MENU

Ouderenzorg & Gehandicaptenzorg ‘Iedereen merkt dat er écht iets verandert’

WilgaerdenLeekerweideGroep (WLGroep) had steeds meer moeite om roosters rond te krijgen. En omdat de prognose voor de arbeidsmarkt niet gunstig was, ging ze aan de slag. Samen met P5COM. En het resultaat mag er zijn.

WLGroep biedt ouderenzorg en gehandicaptenzorg. De organisatie telt zo’n 65 locaties, en ontstond in 2020 uit een fusie. Meteen daarna sloeg corona toe. René Rook, directeur Zorg: ‘Dat zorgde niet voor een fijne start. Eigenlijk is onze organisatie sindsdien continu in transitie. Het lukte ook lange tijd niet om de inzet van medewerkers in lijn te brengen met de zorgvraag van cliënten. Dat we het toch steeds gered hebben, komt door onze cultuur. We zijn geworteld in West-Friesland, onze medewerkers hebben een groot zorghart, werken hard en zijn niet van het moeilijk doen. Maar structureel moest er wel iets gaan veranderen. Zeker als je kijkt naar langetermijn-uitdagingen als de krapte op de arbeidsmarkt en de toenemende vraag naar steeds zwaardere zorg.’

Er was onvoldoende balans tussen de kwaliteit van zorg, het werkplezier en een gezonde bedrijfsvoering.

Anders kijken

Marlène Fokkert, Managing Consultant bij P5COM: ‘Eind 2022 vroeg WLGroep ons om te helpen. Al snel bleek dat dat de uitdagingen best diep zaten. De  organisatie wilde anders gaan kijken naar zorg en het organiseren van zorg. Op alle factoren, van de bedbezetting tot de zorgindicaties, van de basisbezetting tot de inzet van PNIL, van min- en plusuren tot verzuim, en van gezonde patronen tot het afstemmen van taken en functies. Natuurlijk is een goed plan- en roosterproces belangrijk. Maar sturen op de juiste momenten en niveaus, is net zo noodzakelijk.’

Daarom is de kern van de visie simpel: alles moet erop gericht zijn om duurzaam goede zorg te kunnen bieden.

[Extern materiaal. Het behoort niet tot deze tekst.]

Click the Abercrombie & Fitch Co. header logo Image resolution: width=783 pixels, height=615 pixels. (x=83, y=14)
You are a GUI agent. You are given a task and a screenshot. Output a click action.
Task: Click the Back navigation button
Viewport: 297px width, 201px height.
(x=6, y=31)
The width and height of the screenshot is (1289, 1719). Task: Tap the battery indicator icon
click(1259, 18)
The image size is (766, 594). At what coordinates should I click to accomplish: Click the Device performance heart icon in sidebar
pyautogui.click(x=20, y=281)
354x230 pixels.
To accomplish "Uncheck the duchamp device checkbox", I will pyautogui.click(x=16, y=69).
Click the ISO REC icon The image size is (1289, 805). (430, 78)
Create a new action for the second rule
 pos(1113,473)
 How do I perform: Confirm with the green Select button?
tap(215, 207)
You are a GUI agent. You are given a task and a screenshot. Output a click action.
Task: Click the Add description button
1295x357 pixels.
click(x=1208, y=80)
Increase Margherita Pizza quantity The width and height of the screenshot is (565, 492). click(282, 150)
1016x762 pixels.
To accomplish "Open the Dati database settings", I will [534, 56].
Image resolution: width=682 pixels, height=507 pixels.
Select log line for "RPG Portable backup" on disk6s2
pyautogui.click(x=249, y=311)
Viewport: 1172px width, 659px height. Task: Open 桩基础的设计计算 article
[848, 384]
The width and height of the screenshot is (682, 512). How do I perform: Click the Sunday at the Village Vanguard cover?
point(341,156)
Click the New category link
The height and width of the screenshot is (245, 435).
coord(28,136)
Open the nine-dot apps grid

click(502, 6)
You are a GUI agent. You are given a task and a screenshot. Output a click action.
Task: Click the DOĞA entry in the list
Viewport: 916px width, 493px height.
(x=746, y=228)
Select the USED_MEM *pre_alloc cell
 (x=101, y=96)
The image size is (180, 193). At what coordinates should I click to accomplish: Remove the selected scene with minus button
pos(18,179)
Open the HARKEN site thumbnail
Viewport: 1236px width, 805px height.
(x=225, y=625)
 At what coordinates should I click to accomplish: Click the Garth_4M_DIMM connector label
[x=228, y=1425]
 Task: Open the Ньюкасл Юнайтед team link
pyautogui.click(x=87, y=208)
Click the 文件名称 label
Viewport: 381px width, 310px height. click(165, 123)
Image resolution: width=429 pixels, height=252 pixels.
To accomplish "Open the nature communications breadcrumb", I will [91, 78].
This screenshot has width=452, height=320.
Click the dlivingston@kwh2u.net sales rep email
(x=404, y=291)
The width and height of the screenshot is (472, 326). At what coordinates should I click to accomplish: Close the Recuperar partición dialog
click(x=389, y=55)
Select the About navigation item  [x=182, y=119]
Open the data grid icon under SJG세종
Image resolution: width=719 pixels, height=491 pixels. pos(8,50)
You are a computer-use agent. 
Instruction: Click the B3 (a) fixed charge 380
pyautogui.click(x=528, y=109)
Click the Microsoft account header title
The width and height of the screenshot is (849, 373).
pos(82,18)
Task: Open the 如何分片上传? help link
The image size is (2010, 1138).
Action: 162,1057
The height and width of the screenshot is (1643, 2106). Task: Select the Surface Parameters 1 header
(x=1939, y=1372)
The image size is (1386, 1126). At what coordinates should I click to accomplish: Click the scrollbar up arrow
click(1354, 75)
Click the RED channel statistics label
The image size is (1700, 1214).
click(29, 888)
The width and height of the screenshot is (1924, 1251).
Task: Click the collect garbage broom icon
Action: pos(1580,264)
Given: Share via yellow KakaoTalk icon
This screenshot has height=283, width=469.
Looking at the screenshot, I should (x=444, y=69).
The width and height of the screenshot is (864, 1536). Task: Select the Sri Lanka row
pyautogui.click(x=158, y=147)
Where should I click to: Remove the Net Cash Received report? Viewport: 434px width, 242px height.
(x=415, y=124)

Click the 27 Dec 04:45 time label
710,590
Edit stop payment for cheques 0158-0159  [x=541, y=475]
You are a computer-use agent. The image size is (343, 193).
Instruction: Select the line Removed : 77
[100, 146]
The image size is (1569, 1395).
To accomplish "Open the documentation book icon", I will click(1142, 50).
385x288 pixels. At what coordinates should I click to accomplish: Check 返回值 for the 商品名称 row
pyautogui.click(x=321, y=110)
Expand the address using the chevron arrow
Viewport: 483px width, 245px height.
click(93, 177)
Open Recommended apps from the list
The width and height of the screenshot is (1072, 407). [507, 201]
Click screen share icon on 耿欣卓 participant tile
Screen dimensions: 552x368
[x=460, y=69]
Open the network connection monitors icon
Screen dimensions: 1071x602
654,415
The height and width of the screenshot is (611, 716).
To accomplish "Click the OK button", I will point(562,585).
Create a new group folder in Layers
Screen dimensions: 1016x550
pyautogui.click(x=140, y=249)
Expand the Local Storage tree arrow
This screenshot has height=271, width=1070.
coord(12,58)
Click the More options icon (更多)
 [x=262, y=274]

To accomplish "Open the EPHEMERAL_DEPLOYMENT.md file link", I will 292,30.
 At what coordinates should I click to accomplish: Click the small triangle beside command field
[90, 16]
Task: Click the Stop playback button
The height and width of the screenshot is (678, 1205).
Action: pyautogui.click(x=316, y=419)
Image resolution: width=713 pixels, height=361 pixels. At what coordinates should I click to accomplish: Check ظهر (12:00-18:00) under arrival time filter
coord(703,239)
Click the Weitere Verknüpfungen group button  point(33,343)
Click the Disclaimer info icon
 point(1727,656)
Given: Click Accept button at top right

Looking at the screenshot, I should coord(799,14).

Daarvoor ontwikkelde de organisatie, geholpen door P5COM, een nieuwe visie op capaciteitsmanagement. Fokkert: ‘Er was onvoldoende balans tussen de kwaliteit van zorg, het werkplezier en een gezonde bedrijfsvoering. Dat trekt een wissel op de organisatie en medewerkers. Daarom is de kern van de visie simpel: alles moet erop gericht zijn om duurzaam goede zorg te kunnen bieden. Op basis van die visie konden we de kaders voor een helder roosterbeleid ontwikkelen. Daarmee konden de ontwikkelaars van WLGroep aan de slag om de tooling voor stuurinformatie te ontwikkelen en te ijken. En toen konden we in de praktijk aan de slag.’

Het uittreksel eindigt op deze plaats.